Carlota no tiene la posibilidad de estudiar en una universidad pública ya que le faltó una décima para llegar a la nota de la carrera elegida. Obcecada por la idea de estudiar publicidad decidió matricularse en la universidad privada y la única manera de pagarse sus estudios sin descuidarlos era trabajando de camarera en una discoteca: Cuando me planteé la opción de ingresar en la universidad privada lo hice con todas las consecuencias, era una carga que mis padres no podían soportar y yo no quería renunciar a estudiar una carrera que me llenase, así que el camino más sencillo era ponerme a trabajar de noche, podría estar con mis amigos, conocería gente y además tendría un colchón que me permitiría pagar las mensualidades de la facultad.
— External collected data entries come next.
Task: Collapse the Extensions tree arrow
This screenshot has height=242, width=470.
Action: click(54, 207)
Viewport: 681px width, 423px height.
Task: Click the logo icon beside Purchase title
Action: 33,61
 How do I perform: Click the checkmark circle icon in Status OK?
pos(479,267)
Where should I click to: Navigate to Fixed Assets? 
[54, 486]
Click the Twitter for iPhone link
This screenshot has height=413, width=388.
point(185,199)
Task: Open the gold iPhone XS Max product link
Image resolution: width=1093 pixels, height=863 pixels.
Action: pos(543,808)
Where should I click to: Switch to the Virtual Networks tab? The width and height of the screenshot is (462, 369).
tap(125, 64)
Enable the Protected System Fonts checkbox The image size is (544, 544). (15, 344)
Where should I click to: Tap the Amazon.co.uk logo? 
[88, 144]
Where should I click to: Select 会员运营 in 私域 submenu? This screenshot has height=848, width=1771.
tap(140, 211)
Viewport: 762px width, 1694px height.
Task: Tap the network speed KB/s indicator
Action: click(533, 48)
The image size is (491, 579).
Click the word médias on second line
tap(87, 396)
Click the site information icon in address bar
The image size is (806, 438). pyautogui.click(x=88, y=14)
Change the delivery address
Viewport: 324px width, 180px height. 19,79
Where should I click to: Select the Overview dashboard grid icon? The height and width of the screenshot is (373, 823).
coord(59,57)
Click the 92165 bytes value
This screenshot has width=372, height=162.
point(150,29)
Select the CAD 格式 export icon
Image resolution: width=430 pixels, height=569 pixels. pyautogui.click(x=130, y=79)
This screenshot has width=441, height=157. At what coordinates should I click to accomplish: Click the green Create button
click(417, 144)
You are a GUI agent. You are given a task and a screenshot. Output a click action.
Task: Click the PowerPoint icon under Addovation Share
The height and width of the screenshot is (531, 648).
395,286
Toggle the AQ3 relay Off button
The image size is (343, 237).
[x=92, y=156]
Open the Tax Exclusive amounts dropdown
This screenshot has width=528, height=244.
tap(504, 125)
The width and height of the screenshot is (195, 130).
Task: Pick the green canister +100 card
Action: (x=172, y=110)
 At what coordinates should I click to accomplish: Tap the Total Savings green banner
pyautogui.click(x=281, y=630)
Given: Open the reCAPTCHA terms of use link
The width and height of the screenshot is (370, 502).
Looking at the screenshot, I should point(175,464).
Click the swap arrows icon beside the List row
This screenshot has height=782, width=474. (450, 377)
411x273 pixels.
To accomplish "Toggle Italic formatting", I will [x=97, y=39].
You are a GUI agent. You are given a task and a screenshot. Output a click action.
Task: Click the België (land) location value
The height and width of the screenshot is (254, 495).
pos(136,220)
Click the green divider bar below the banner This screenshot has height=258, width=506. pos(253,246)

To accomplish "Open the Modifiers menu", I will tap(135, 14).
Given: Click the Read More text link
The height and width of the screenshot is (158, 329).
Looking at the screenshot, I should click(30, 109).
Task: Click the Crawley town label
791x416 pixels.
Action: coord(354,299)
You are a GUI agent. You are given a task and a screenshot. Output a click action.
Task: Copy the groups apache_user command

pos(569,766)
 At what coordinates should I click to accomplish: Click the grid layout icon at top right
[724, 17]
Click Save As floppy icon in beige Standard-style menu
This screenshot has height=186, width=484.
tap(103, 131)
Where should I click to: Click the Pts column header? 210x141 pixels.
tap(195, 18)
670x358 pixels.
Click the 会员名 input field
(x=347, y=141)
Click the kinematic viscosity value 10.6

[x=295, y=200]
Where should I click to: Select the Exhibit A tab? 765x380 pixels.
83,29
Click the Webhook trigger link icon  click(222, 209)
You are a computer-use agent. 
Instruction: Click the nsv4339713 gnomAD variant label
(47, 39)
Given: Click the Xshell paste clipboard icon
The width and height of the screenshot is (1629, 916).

Kike tiene 25 años estudió trabajo social, durante un tiempo compaginó sus estudios con diversos trabajos de reponedor, y taquillero en cines, pero finalmente se decidió a trabajar como camarero: el trabajo era más ameno y me ofrecía la posibilidad de tener más tiempo libre, aunque los fines de semana por las mañanas cuesta levantarse, se hace un esfuerzo y aún queda tiempo para aprovechar el día, además en este tipo de trabajos cuando llega la época de exámenes no suelen ponerte pegas si pides un fin de semana para quedarte estudiando.

Alberto estudia Ingeniería de Montes, tiene una cantidad enorme de perros y le encanta la caza y la pesca, para pagarse estos “vicios”, comenzó a trabajar de portero en una discoteca: No suelen existir muchos problemas, si a la gente que va un poco perjudicada le explicas lo que está haciendo mal, reacciona; además el hecho de verte grandote les asusta un poco y no es necesario hacer nada más. Quizá es un poco arriesgado pero así mis “niños” – sonríe refiriéndose a sus cachorros- pueden disfrutar del mejor pienso del mundo!!!

Son algunos ejemplos de jóvenes que sacrifican su tiempo de ocio para trabajar, pero que lo hacen quizá con menos esfuerzo que si hubieran elegido otro empleo. El problema está en que se ha de tener la cabeza fría, no se puede obviar el problema que existe en este tipo de círculos, es obvio que las drogas existen y están al alcance de aquellos que quieran obtenerlas, sin embargo no todos los que se mueven en ese mundillo hacen uso de esas sustancias para soportar el cansancio del trabajo o simplemente para divertirse. Son jóvenes normales que usan esto como plataforma para llegar a lo que de verdad quieren de una manera sencilla.
Es otra forma de mirar a aquellos que se mueven en un ambiente que puede resultar frívolo y sin “sustancia”, no todos piensan única y exclusivamente en divertirse y en “desfasar”, este es el ejemplo de que pasarlo bien y alcanzar el objetivo que se pretende puede compaginarse a la perfección.